Complainants celebrate 99th anniversary of pre-Partition property dispute case

Complainants of a pre-Partition property inheritance case celebrated its 99th anniversary on Thursday by cutting a cake in the compound of the Supreme Court (SC), DawnNews reported.

The case, which dates back to 1918, revolves around a dispute over the inheritance of 700 acres (5,600 kanals) of land in Bahawalpur. It was transferred from a Bahawalpur court to the apex court in 2005.

A three-judge bench headed by Chief Justice of Pakistan Mian Saqib Nisar heard the case. However, due to the absence of both the prosecution and defence lawyers, the case was adjourned.

The complainants, who travelled from Bahawalpur to Islamabad, claimed their elder Shahabuddin, son of Sher Khan, was the owner of the land. He died in 1918, and the dispute has been going on since then.

There are an estimate 2 million pending court cases in Pakistan to date, with an approximate 30,970 pending before the Supreme Court.

The backlog may be indicative of a weakened criminal and civil justice system delivery mechanisms.

Without more vigorous implementation of existing rules and procedures, say jurists, and extensive judicial reforms, the log jam is unlikely to be settled.

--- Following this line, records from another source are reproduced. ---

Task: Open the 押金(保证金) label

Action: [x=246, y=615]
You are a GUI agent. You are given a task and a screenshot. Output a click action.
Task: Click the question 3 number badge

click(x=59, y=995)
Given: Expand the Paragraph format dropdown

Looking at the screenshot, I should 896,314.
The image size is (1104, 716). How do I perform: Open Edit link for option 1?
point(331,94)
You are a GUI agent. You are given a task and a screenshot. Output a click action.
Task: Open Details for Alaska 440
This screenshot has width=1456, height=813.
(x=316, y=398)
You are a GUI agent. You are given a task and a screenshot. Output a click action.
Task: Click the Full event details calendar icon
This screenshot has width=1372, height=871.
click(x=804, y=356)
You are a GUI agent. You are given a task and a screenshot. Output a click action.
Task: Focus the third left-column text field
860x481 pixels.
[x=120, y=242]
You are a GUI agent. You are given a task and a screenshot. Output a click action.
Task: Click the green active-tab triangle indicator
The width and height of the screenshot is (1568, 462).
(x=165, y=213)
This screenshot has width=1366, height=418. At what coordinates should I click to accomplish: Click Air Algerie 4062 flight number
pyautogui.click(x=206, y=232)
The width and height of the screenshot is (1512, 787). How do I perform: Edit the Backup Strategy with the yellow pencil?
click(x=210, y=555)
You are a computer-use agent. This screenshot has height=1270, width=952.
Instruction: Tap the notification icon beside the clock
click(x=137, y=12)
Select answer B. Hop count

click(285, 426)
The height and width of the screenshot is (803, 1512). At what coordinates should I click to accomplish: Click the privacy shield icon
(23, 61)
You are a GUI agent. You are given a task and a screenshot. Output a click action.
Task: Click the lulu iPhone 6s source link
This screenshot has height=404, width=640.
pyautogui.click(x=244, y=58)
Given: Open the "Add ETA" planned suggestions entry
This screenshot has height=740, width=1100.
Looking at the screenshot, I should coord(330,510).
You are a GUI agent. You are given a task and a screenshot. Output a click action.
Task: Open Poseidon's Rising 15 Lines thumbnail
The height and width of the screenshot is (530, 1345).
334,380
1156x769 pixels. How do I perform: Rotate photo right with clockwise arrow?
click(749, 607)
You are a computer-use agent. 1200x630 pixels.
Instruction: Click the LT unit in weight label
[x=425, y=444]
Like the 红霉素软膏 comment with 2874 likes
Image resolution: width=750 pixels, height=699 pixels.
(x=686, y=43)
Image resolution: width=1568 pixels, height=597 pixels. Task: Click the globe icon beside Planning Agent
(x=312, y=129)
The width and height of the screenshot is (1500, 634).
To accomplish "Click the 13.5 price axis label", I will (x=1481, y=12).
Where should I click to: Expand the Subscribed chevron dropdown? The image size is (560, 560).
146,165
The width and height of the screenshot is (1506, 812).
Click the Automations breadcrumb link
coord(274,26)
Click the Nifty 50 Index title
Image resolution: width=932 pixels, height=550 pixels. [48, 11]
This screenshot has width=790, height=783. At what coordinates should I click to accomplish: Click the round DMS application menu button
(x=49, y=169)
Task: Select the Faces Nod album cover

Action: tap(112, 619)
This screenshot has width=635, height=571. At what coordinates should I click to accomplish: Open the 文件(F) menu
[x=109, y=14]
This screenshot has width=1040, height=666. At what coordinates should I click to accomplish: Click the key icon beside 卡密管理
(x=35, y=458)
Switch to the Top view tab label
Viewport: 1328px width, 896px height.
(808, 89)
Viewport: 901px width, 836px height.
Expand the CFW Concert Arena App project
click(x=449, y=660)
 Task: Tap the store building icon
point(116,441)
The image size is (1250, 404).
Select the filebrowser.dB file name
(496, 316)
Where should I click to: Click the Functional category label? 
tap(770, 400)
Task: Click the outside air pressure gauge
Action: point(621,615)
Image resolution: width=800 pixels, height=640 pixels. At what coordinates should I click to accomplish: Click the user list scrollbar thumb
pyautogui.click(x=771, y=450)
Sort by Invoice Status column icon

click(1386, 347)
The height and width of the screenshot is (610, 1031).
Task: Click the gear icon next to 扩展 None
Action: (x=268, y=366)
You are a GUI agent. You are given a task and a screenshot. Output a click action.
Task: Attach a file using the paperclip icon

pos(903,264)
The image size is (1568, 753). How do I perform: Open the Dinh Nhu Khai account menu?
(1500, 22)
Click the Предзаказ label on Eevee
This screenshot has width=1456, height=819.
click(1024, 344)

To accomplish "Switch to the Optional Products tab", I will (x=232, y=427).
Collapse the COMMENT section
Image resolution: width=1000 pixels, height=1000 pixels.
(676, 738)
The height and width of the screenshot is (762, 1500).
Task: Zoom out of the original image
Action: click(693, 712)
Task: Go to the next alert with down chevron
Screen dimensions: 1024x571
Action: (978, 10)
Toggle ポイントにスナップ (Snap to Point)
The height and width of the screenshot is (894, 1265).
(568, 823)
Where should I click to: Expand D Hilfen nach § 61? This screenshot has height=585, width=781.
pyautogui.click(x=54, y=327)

It is next to impossible that, with the existing number of judges, prosecutors and courts, these cases are likely to be resolved in the near future.

Even a marginal reduction in these figures is impossible, say legal observers, unless substantial amendments are introduced to the Pakistan Penal Code, the Civil Procedure Code, the Criminal Procedure Code and the Evidence Act.

Another way to reduce the burden on courts and prisons is alternate dispute resolution mechanisms for lesser offences.

When judges are overburdened, they prefer to adjourn cases instead of conducting lengthy hearings which cause further delays. Moreover, certain litigators are known to drag cases for lengthy durations depriving petitioners of justice.

Given that most poor petitioners are unable to bear expenses for lengthy court cases, many stop pursuing their cases and judges dismiss their petitions for non-prosecution.